Author Archive

my whereabouts

March 12th, 2013

Sorry, I have completely gone off the radar.

I had a tumultuous and ultimately very frustrating spate of travel last week which I keep trying to find a way to narrate here on the blog. All I’ve managed so far is this sketchy map.
spring map low res

On Monday March 3rd, I was set to fly from VT to Columbus Ohio, to Otterbein University where I had classes and a public talk scheduled all day Tuesday. Then on Wednesday, I would fly from Columbus to New Orleans, to speak at Tulane University. Then on Thursday, fly vertically cross-country from New Orleans to Cleveland, to do a talk at my alma mater, Oberlin College. Then on Friday, fly from Cleveland to Boston, for an afternoon talk with Jeanette Winterson at the big giant writer’s conference AWP. I had been terribly excited about that event for months and was looking forward to having a conversation with this literary titan about our respective mother memoirs—my book Are You My Mother? And her book Why Be Happy When You Can Be Normal?

Hm. Both of those titles are questions, one of many convergences that I noticed as I was poring over JW’s books for the past several weeks—not just Why Be Happy, but its fictional forerunner from 1985, the novel Oranges Are Not The Only Fruit–an account of JW’s childhood being raised by Pentecostal evangelists who adopted her in the UK in the 1960s.
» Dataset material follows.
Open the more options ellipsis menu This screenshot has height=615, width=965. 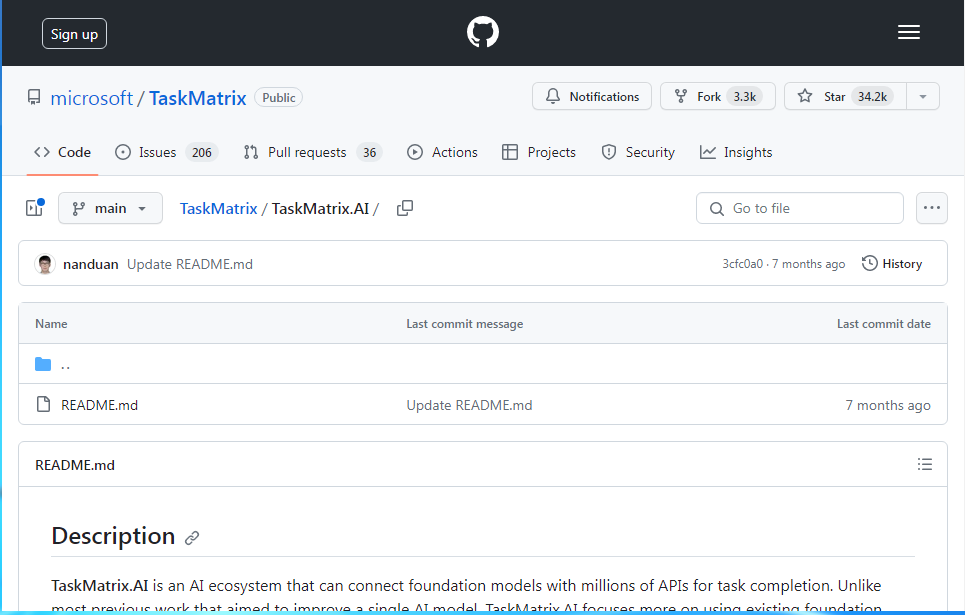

Well the short story is, my travel was beset with delays and detours all week. My first flight, from Burlington VT to Detroit, took off five hours late. I missed my connection to Columbus. Fueled with claustrophobic frustration, I decided to rent a car and drive there from Detroit, in the middle of the night, rather than wait for a morning flight. That worked out okay, and I spent a nice day at Otterbein University. But Wednesday morning, my flight to New Orleans was also delayed. I managed to squeak in in time to meet with a class, do a tv interview about the freaking Bechdel Test, have dinner with students, then do a public talk and booksigning. I was looking forward to getting a little more sleep that night, but when I woke at 5am to pee I saw a note shoved under my door recommending that I get to the airport TWO hours, not just ONE hour early. That meant calling the car service and rescheduling, and of course after that I could not manage to get back to sleep. Travel is so brutal. Why do we live like this? In an increasingly depleted state, I arrived at the New Orleans airport in plenty of time, only to find my flight to Cleveland delayed.
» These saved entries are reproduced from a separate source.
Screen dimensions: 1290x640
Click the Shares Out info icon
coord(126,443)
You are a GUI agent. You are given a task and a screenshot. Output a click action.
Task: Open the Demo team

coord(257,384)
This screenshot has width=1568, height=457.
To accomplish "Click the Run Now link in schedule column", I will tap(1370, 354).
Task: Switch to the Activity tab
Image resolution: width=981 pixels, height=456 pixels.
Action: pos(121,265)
But I squeaked in there, too–just in time to get called to meet the President of the college! He wanted to say hello, which was a great honor of course but a little nervewracking. I couldn’t get over a feeling of being summoned to the principal’s office. Plus there have been a string of disturbing hate incidents on campus, which I felt spectacularly unable to address in any productive way.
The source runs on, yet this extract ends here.